# Work order:
Look below for the lines from the one with "Given: Open gpt-3.5-turbo model dropdown" to the one with "Given: Open Word from the Windows taskbar", and copy exactly those lines, both ends included.

┌────────

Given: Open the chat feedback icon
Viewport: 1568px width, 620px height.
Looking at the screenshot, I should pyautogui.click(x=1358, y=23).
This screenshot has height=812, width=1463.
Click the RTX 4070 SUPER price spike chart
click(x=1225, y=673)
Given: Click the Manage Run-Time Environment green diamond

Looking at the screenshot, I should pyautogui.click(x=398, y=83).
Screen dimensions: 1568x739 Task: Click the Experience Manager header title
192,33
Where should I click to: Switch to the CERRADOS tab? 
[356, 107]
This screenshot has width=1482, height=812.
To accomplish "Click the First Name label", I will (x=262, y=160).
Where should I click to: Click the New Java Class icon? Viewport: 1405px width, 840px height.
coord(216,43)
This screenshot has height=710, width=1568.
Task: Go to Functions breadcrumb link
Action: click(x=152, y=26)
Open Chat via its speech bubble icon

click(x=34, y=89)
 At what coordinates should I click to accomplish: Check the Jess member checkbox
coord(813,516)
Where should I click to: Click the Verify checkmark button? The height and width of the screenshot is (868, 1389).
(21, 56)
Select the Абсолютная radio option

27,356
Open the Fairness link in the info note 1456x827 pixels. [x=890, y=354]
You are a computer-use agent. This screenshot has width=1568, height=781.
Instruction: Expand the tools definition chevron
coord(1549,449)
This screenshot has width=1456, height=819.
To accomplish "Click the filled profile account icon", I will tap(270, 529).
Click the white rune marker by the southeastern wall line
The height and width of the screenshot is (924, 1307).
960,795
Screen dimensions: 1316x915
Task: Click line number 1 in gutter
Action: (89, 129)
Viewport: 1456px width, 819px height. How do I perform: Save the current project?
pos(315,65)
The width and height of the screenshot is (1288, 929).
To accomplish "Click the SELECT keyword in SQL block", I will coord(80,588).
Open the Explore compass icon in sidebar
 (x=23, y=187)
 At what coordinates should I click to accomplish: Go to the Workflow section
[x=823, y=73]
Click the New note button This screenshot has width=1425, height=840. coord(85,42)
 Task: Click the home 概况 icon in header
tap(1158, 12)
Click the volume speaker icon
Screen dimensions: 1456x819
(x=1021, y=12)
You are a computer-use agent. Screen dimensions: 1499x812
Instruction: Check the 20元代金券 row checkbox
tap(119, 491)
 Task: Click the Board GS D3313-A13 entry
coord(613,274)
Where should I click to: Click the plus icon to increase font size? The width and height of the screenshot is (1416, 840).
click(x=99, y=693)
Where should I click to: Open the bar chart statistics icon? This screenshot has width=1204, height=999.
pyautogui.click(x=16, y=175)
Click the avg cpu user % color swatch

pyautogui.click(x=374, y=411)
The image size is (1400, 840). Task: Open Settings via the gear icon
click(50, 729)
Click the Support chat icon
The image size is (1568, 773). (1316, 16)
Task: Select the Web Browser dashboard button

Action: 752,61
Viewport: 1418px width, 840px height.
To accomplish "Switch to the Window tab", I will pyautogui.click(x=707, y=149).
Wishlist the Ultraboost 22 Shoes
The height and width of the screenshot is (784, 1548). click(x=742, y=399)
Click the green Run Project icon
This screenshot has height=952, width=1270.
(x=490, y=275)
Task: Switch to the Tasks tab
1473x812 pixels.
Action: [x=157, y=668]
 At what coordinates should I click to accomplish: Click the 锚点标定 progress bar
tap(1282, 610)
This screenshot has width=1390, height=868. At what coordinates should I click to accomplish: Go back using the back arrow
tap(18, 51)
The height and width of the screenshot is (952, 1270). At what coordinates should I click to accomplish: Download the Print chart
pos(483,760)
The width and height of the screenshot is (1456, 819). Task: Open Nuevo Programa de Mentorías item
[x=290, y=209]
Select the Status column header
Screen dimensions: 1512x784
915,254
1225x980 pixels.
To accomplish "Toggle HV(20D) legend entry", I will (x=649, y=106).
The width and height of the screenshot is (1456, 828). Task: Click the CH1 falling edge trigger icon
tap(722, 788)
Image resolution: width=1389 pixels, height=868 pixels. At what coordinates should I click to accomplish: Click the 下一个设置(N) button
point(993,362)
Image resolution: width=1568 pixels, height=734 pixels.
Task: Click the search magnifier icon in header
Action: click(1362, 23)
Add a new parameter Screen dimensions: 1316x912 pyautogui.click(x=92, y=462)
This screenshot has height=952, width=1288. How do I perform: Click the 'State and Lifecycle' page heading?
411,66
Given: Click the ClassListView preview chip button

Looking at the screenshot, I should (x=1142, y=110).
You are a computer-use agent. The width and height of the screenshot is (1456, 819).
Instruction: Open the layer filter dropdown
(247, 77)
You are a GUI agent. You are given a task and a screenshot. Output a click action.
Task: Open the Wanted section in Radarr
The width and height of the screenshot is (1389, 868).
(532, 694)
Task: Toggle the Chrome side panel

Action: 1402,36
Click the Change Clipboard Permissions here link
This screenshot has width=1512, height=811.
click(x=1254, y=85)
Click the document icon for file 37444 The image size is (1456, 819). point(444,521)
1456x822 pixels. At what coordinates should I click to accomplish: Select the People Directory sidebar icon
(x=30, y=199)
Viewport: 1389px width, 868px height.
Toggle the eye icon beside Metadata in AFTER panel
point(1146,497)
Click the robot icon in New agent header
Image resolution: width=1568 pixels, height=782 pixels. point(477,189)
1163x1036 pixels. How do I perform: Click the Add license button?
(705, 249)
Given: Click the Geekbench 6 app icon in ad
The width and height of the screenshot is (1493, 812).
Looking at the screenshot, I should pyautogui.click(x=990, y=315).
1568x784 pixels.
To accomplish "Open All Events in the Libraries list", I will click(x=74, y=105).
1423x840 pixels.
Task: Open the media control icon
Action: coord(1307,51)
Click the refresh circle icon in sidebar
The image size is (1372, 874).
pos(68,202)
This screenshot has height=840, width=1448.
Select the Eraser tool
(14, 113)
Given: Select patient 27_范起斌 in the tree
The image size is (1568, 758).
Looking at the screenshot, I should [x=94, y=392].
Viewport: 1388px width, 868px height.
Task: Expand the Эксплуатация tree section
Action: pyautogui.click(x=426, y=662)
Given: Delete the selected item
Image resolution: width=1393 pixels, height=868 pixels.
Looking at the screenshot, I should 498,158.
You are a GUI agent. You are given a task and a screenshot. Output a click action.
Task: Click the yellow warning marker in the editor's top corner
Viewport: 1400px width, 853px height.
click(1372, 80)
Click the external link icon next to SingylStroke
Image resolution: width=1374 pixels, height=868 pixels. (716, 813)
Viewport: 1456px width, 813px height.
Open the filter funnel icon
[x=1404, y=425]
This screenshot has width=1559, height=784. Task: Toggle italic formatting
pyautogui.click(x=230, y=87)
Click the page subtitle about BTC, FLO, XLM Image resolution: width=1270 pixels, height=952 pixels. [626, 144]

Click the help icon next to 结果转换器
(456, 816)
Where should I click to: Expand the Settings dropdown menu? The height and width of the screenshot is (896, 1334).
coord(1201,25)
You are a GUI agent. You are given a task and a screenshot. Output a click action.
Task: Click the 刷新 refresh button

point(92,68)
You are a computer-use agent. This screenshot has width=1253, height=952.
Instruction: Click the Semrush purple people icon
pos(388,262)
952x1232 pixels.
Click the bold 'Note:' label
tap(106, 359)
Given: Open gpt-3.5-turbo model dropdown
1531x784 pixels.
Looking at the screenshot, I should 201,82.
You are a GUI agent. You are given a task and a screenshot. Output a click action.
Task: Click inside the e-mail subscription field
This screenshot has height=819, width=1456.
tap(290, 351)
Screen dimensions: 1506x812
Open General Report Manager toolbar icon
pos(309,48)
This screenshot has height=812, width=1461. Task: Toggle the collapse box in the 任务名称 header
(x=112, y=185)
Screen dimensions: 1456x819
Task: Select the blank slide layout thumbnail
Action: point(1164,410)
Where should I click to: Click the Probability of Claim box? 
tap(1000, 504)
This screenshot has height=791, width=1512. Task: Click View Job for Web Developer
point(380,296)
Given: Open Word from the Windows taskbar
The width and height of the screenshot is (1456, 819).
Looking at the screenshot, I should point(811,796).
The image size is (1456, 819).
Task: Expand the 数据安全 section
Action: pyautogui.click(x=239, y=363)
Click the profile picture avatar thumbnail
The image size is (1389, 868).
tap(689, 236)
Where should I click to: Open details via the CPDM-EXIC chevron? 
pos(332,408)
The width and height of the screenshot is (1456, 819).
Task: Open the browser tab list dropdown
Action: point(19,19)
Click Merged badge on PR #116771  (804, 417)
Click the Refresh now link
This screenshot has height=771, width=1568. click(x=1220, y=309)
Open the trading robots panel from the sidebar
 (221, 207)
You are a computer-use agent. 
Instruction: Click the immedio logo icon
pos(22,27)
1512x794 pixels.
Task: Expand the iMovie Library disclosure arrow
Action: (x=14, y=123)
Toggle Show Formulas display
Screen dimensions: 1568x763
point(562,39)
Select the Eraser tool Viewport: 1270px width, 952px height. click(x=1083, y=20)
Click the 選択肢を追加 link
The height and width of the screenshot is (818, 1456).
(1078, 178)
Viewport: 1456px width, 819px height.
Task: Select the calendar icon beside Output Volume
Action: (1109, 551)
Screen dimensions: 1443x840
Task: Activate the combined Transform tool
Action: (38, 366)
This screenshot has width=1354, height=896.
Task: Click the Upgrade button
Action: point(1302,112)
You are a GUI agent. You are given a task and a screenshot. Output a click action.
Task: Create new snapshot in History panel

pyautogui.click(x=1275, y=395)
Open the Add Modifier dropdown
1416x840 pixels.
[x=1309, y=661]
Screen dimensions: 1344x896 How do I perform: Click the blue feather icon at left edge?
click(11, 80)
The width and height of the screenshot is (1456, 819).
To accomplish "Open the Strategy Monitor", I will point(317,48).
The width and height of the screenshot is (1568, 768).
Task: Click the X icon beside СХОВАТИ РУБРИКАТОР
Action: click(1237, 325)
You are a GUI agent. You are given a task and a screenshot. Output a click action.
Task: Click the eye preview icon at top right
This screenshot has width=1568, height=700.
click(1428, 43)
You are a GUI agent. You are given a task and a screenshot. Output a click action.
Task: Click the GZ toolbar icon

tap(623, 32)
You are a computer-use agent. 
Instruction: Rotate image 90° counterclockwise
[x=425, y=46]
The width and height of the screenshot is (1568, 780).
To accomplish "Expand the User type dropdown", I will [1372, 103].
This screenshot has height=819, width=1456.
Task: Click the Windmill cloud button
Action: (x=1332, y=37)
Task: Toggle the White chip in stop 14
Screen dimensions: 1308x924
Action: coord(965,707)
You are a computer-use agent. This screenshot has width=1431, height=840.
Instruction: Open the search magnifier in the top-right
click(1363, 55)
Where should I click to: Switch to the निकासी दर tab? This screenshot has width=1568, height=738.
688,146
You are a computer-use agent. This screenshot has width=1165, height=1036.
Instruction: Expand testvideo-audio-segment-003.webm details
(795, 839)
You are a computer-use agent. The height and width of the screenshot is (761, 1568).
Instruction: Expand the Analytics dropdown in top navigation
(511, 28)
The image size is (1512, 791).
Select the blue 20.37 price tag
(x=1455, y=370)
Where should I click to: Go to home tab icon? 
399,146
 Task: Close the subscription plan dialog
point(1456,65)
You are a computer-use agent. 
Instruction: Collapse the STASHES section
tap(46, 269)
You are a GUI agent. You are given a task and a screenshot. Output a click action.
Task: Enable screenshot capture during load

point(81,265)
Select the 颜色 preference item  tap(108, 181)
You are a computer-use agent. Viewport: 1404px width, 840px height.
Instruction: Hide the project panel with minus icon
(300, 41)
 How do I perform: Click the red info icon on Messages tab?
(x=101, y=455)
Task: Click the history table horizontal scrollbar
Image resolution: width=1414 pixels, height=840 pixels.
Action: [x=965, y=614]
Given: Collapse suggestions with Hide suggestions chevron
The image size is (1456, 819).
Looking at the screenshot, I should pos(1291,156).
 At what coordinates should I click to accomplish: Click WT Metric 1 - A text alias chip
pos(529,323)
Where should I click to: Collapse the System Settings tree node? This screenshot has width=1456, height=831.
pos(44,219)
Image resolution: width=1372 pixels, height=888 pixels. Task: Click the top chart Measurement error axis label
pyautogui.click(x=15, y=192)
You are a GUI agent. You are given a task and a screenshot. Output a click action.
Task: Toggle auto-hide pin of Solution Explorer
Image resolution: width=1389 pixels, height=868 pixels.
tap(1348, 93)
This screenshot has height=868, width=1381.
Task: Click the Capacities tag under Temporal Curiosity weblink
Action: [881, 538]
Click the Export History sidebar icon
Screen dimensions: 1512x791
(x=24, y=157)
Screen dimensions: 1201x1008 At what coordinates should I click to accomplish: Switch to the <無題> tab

└────────

# The completed task:
Given: Open gpt-3.5-turbo model dropdown
1531x784 pixels.
Looking at the screenshot, I should 201,82.
You are a GUI agent. You are given a task and a screenshot. Output a click action.
Task: Click inside the e-mail subscription field
This screenshot has height=819, width=1456.
tap(290, 351)
Screen dimensions: 1506x812
Open General Report Manager toolbar icon
pos(309,48)
This screenshot has height=812, width=1461. Task: Toggle the collapse box in the 任务名称 header
(x=112, y=185)
Screen dimensions: 1456x819
Task: Select the blank slide layout thumbnail
Action: point(1164,410)
Where should I click to: Click the Probability of Claim box? 
tap(1000, 504)
This screenshot has height=791, width=1512. Task: Click View Job for Web Developer
point(380,296)
Given: Open Word from the Windows taskbar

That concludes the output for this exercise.